Dismantling the Slave Trade Economy
By Mary Elizabeth Margolis
In a contributed piece for the New York Times, Maurie McInnis describes how the transatlantic slave trade built and shaped the American economy. She describes how the business of slavery was lucrative for not only slave traders themselves but for a great number of people who were involved in the network of exploitation:
“Traders were not the only ones to profit from America’s internal slave trade. Slave owners in the Upper South profited because they received cash for the people they sold. Slave owners in the Lower South profited because the people they purchased were forced to labor in the immensely productive cotton and sugar fields. The merchants who supplied clothing and food to the slave traders profited, as did steamboat, railroad and shipowners who carried enslaved people.
“Capitalists in the North profited by investing in banks that handled the exchange of money for people, or in insurance companies that provided insurance for the owners’ investments in enslaved people. So did foreign investors in Southern securities, some of which were issued on mortgaged slaves. The hotbed of American abolitionism — New England — was also the home of America’s cotton textile industry, which grew rich on the backs of the enslaved people forced to pick cotton. The story of America’s domestic slave trade is not just a story about Richmond or New Orleans, but about America.”

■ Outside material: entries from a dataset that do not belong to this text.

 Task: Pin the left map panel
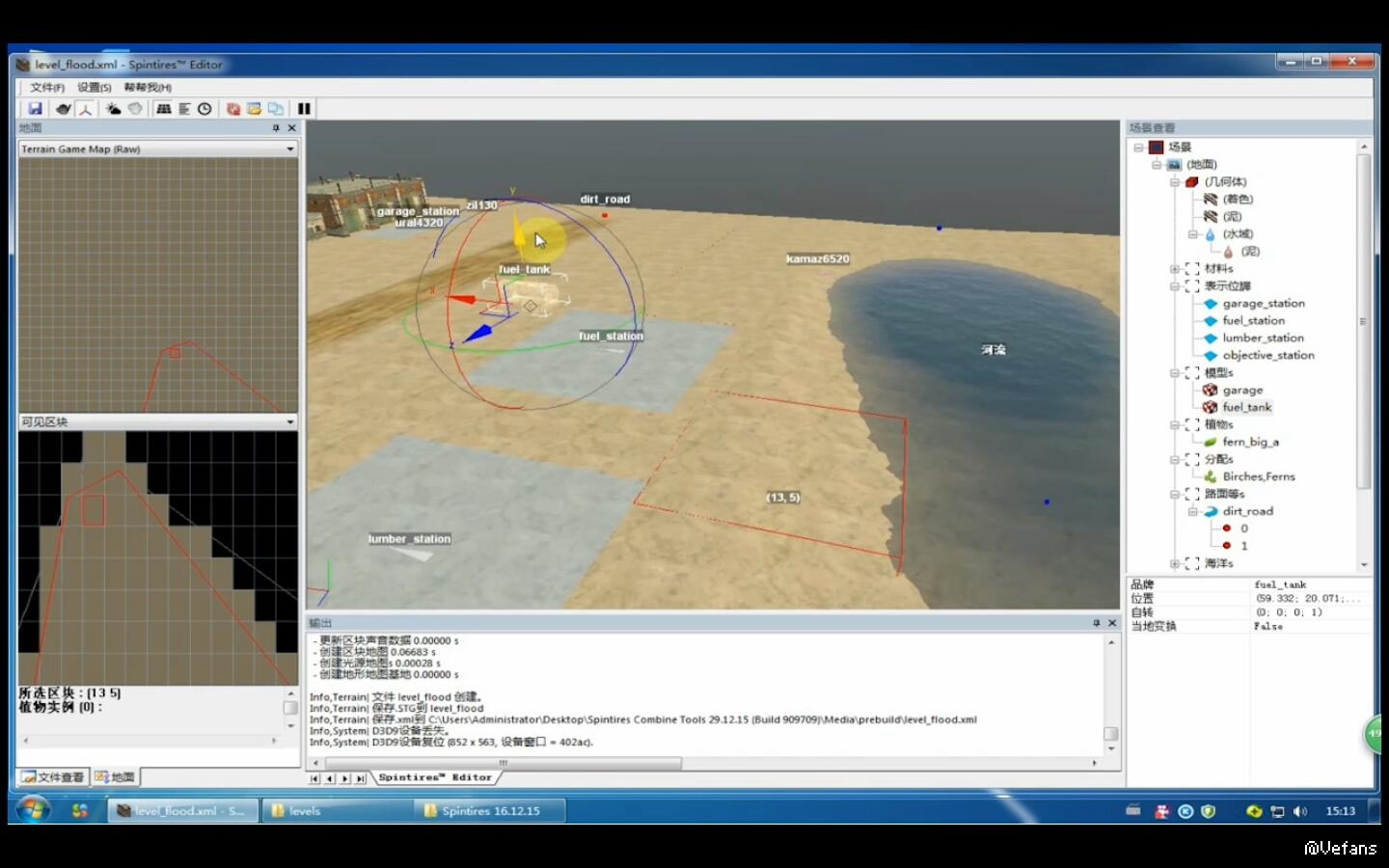[276, 128]
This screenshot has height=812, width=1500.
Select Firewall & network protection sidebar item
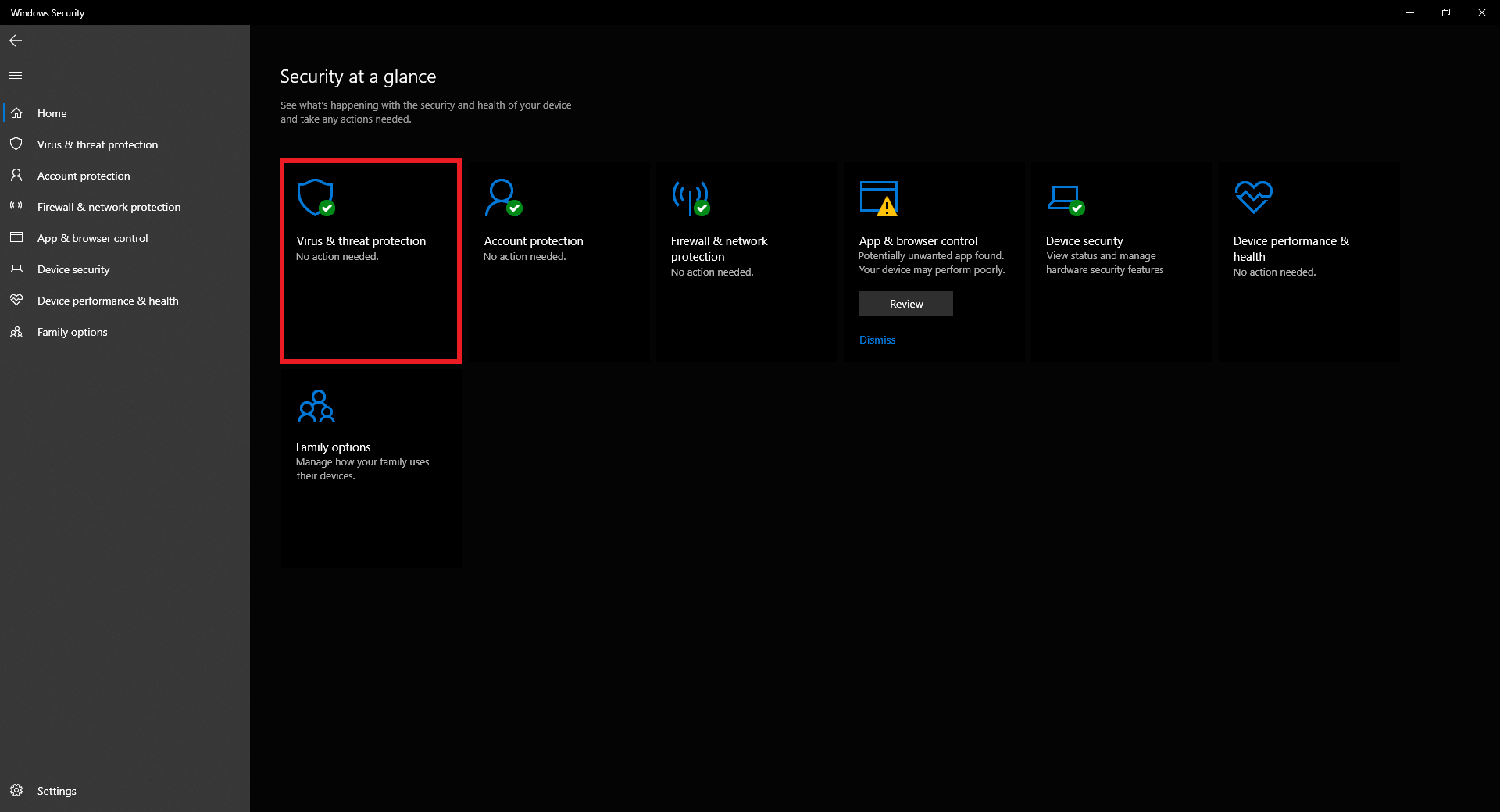point(109,207)
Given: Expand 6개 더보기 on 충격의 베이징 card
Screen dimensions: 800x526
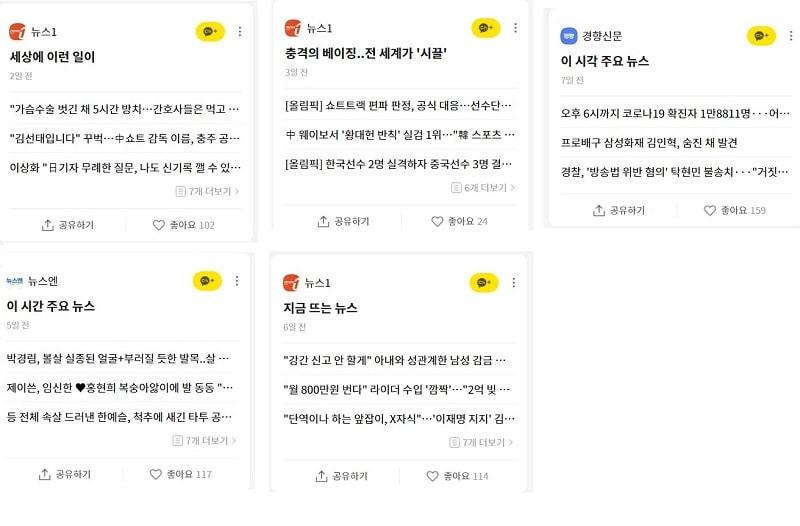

Like the transatlantic slave trade, the modern business of human trafficking has many actors – from recruiters, to transporters, to document forgers, to money launderers – who are making exorbitant profits on the backs of slaves. Human trafficking is the fastest growing enterprise in the world, making criminals approximately $150 billion a year. At least 21 million men, women, and children are daily exploited through the human trafficking business. They work in fields, factories, restaurants, mines, and brothels. You may not always see them, but you have surely encountered them.
As she concludes her piece, McInnis describes the day of liberation, 150 years ago, when the Civil War had ended and the business of slavery came to a halt: “As Union troops filled the streets, as Lincoln toured the city, as the auction rooms fell silent, thousands rejoiced that they would never have to fear the slave market again.”
As we celebrate the 150th anniversary of the 13th Amendment, the United States should honor its past by working to eradicate the horrific business of slavery once and for all. American businesses, government leaders, and law enforcement must work together to develop and implement common sense policies to bankrupt slavery by increasing the risks and eliminating the opportunities for traffickers to profit. By developing ways to disrupt this horrific business enterprise, millions who are trapped in modern slavery may too live to rejoice in the streets as they see their own day of liberation.